* **Exercise prompt**
Gather, from the listing beneath this task, every line holding the string "connecter".

* **Records provided**
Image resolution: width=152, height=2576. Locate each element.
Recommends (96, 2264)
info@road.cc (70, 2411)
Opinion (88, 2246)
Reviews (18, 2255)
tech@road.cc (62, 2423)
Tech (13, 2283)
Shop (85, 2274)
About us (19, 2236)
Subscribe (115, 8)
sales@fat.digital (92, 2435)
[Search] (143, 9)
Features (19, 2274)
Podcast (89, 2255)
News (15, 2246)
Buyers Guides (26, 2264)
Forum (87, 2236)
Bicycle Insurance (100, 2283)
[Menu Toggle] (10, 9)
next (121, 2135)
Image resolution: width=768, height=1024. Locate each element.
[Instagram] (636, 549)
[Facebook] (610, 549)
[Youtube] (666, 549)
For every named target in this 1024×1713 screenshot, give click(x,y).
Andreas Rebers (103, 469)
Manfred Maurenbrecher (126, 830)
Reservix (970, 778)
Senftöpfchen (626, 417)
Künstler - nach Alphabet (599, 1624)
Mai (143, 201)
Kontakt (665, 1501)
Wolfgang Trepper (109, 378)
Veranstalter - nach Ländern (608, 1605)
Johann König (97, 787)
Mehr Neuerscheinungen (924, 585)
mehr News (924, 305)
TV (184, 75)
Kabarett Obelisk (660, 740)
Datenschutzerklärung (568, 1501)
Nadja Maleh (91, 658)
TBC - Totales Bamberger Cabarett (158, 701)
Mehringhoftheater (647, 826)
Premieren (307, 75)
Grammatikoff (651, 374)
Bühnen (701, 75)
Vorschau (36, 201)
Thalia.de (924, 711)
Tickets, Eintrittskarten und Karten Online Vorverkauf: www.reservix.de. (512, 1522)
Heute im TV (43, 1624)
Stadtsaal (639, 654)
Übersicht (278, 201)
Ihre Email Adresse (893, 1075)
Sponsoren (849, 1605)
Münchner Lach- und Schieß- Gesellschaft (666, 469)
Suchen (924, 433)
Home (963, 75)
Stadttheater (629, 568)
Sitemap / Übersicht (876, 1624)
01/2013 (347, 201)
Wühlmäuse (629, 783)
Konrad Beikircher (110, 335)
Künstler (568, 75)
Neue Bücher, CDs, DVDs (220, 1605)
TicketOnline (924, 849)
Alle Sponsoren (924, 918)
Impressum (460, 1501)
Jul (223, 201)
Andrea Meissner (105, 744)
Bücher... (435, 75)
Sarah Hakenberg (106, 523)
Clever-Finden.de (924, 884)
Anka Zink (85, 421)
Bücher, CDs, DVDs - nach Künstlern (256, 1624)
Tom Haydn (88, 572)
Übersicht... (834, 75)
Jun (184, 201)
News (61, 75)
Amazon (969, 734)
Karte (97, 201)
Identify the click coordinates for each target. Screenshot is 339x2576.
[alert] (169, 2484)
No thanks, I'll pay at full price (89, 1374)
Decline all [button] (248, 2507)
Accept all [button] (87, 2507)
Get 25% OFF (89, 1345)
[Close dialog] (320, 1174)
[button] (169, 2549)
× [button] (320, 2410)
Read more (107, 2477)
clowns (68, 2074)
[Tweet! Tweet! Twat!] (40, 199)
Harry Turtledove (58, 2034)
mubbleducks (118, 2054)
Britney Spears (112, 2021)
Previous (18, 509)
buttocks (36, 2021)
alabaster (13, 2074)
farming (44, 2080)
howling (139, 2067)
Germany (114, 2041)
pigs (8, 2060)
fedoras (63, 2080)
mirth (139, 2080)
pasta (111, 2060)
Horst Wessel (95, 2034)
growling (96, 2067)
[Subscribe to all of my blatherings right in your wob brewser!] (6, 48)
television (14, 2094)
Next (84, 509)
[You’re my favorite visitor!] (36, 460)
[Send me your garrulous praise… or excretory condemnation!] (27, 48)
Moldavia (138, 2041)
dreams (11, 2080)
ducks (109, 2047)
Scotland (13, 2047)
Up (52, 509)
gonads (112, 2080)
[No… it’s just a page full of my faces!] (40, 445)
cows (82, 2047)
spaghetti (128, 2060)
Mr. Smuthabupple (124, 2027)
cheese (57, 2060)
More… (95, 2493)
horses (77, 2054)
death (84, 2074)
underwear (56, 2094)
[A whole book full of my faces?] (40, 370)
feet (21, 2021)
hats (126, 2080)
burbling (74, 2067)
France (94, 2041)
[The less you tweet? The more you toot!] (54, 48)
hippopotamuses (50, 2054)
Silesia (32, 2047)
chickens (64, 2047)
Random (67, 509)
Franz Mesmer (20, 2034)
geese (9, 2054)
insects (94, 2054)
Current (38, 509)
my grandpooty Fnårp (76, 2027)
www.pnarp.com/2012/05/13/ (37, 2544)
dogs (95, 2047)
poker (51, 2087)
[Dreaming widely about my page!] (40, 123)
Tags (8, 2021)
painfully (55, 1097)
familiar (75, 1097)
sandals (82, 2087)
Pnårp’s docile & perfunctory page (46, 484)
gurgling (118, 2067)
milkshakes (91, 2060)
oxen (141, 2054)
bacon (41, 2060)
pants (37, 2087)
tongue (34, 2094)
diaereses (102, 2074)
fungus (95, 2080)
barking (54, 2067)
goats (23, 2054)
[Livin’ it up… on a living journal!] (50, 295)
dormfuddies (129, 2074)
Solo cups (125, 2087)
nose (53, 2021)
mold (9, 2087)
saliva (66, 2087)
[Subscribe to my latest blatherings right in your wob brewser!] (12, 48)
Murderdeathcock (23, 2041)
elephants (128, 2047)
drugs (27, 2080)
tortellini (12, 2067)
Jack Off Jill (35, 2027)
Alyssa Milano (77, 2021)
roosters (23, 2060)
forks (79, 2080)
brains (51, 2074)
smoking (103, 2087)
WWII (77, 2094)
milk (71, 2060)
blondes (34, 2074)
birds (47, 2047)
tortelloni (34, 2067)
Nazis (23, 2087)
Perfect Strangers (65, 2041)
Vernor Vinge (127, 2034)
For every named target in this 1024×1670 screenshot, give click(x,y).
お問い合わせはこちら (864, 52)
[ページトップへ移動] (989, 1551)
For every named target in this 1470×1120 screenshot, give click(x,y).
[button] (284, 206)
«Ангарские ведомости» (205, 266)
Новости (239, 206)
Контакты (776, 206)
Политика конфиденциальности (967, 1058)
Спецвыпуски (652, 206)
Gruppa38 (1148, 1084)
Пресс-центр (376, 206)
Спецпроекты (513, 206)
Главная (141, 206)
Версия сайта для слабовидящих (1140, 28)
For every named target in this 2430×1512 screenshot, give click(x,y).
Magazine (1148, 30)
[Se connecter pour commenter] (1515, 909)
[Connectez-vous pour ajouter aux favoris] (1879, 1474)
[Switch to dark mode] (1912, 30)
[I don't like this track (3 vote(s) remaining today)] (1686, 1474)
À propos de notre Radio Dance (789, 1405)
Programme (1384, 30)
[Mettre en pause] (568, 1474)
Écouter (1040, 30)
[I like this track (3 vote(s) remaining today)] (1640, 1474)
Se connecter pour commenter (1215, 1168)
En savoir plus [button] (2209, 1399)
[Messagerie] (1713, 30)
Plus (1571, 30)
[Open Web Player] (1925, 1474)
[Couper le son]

* **Task response**
[Se connecter pour commenter] (1515, 909)
Se connecter pour commenter (1215, 1168)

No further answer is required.